Gauguin Redux

Woman with Mangoes, Paul Gauguin, 1889

Anne had her first day off since we got back. She wasn’t scheduled to work and there were no last minute pleas for help. So, she got a day off. We both slept in and then leisurely sat around all morning, drinking two cups of coffee each. We finally got off the dime and drove to the Slammer, to see the Gauguin exhibit that leaves next week. We got caught up in the procrastinator’s end of show rush and had a hard time finding a parking spot. We also couldn’t get an immediate entry into the exhibit, but we did score immediate seating in the café and had lunch first. This Gauguin show emphasizes the breath of the different media that he worked in, but save for one painting that I used after I had first seen the show, none of his famous work is represented. He was also quite the pedophile. 


Reclining Tahitian Women, Paul Gauguin, 1894

Anne had her full day cut to a half day, which was alright by her and me. We took the opportunity of a morning off to both sleep in and get in a bike ride. This combination left her pressed for time near the end of our ride, which fueled her riding to faster than normal speeds. I rode by myself yesterday and it was so much more enjoyable having her company along on this ride.

In the afternoon, I drove over to the art museum to see their signature exhibit of the summer, Paul Gauguin: The Art of Invention, before it ends next month. This show features works from the Danish museum, Ny Carlsberg Glyptotek of Copenhagen. As such, my favorite Gauguin work, By the Sea was not there, because it is at the National Gallery. The pictured painting, Reclining Tahitian Women or The Amusement of the Evil Spirit has been singled out to represent this exhibition, because it is similar to and representative of Gauguin’s most famous artwork, like By the Sea. This show though encompassed the breath of his career and contained examples of the many other art forms besides painting that he worked. These other mediums include, sculpture, pottery, wood carving and printing. It was interesting to see his many varied means of expression.


Art in Bloom

While Anne was at school, I walked to the art museum and attended their Art in Bloom show.

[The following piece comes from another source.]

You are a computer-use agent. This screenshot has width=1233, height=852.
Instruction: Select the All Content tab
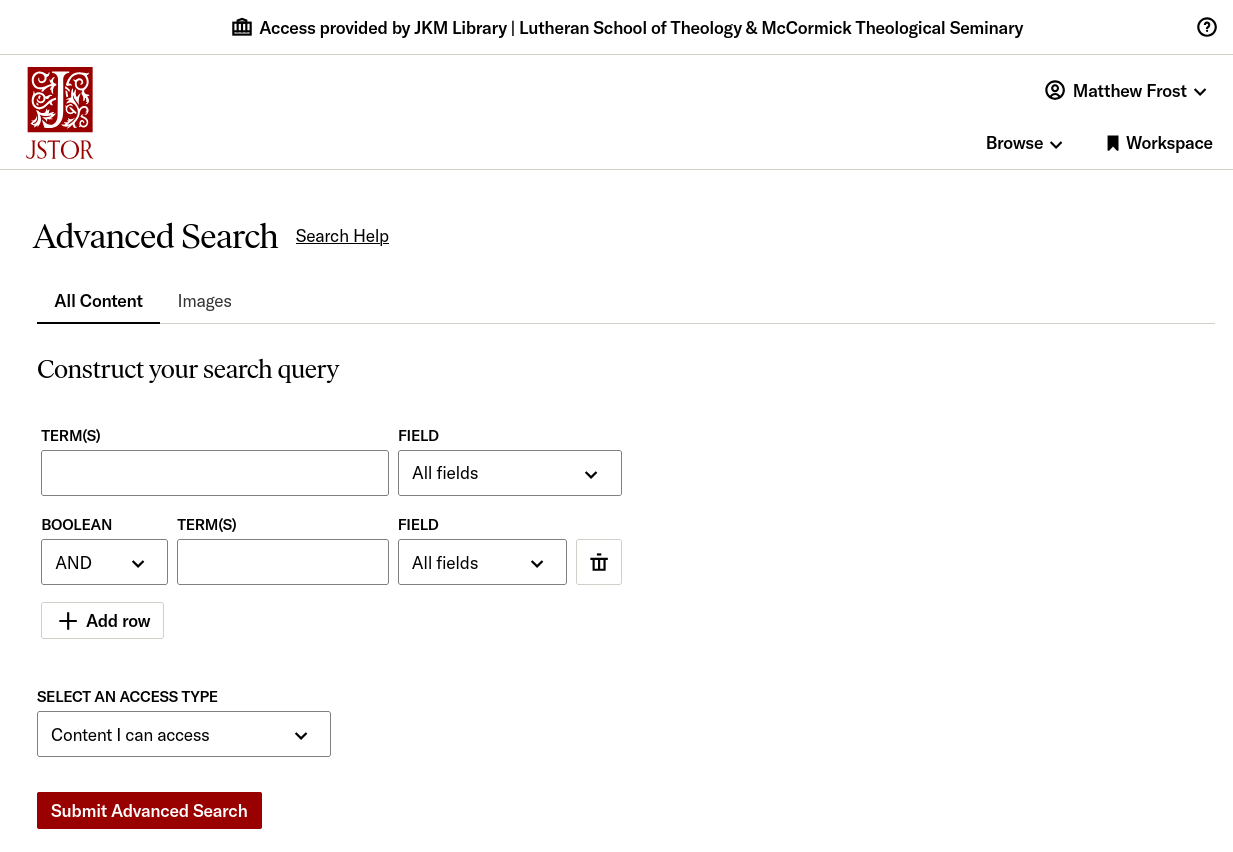pyautogui.click(x=98, y=300)
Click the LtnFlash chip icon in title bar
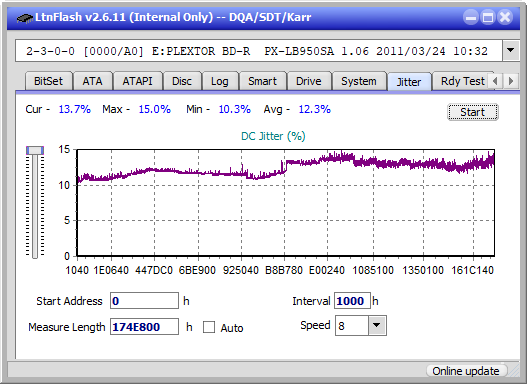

In this show, florists arrange their bouquets to mimic artworks in the museum’s permanent collection. Pictured is Bob Hauck’s arrangement that is based on the sculpture Titan. Using black calla lilies, he won best in show. The following is the museum’s synopsis of the underlying Lüpertz sculpture: 

A monumental bronze figure stands with feet firmly planted, one arm raised while the other extends straight ahead. Markus Lüpertz modeled the pose of Titan after an ancient Greek sculpture of the god Zeus who is preparing to throw a lightning bolt. According to Greek mythology, Zeus led the Olympians to victory over the Titans, older deities, in a ten-year battle for control of the world. In contrast to the balanced proportions and smooth surface of the original sculpture, this work has roughly formed features and a craggy texture that expresses the brute strength of the Titans. Lüpertz painted a leg and arm green, creating the appearance of an ancient patina that reinforces his references to classical art and mythology.

This opening was crowded, what with the presence of the florists. Anne called while I was viewing all this. I had forgotten that she was only working a half day. She ended up getting a walk in too, on her way home from school.